>>>

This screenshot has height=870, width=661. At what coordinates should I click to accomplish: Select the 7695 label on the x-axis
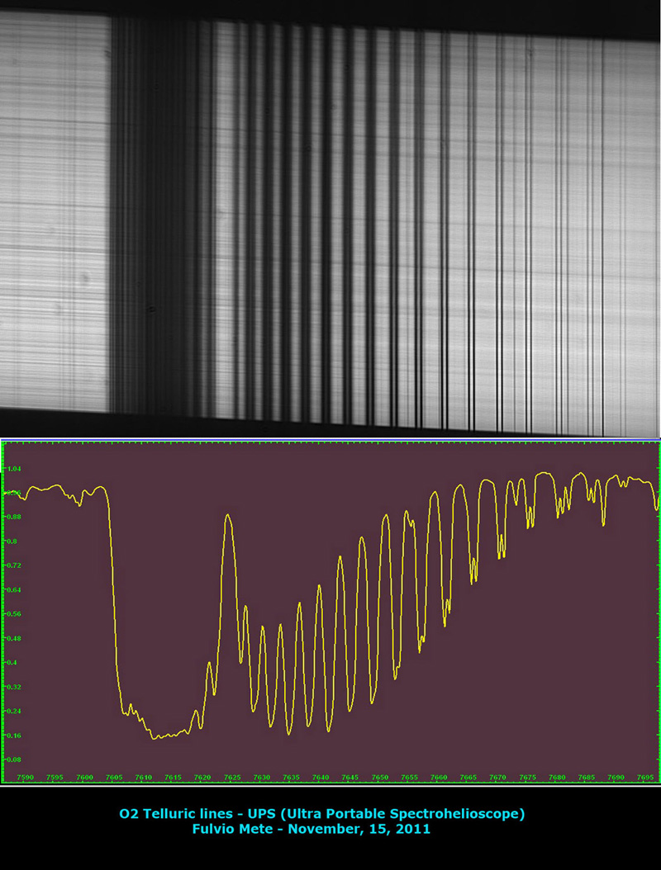click(x=644, y=777)
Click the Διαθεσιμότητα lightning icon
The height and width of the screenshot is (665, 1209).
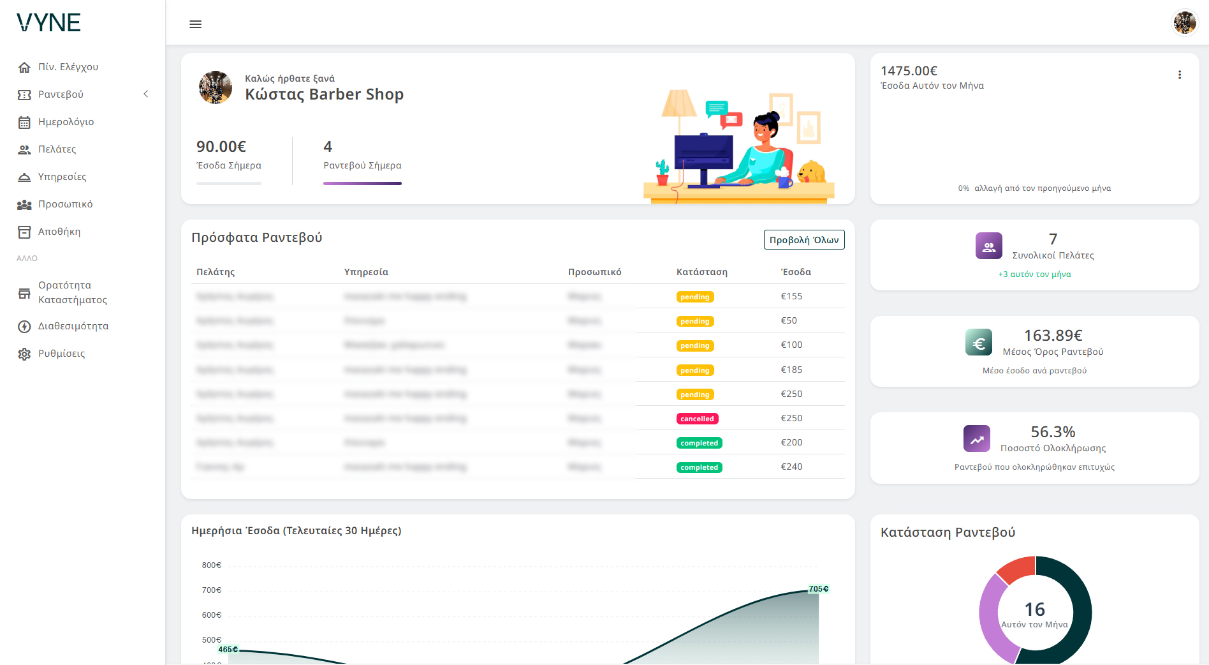point(24,326)
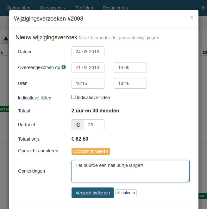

<<<

PROBLEM DESCRIPTION ->
The data above must be reproduced exactly, without any of its pictures.

YOUR SOLUTION ->
This screenshot has height=870, width=661. At what coordinates should I click to accomplish: Select the 7695 label on the x-axis
click(x=644, y=777)
Click the Διαθεσιμότητα lightning icon
The height and width of the screenshot is (665, 1209).
point(24,326)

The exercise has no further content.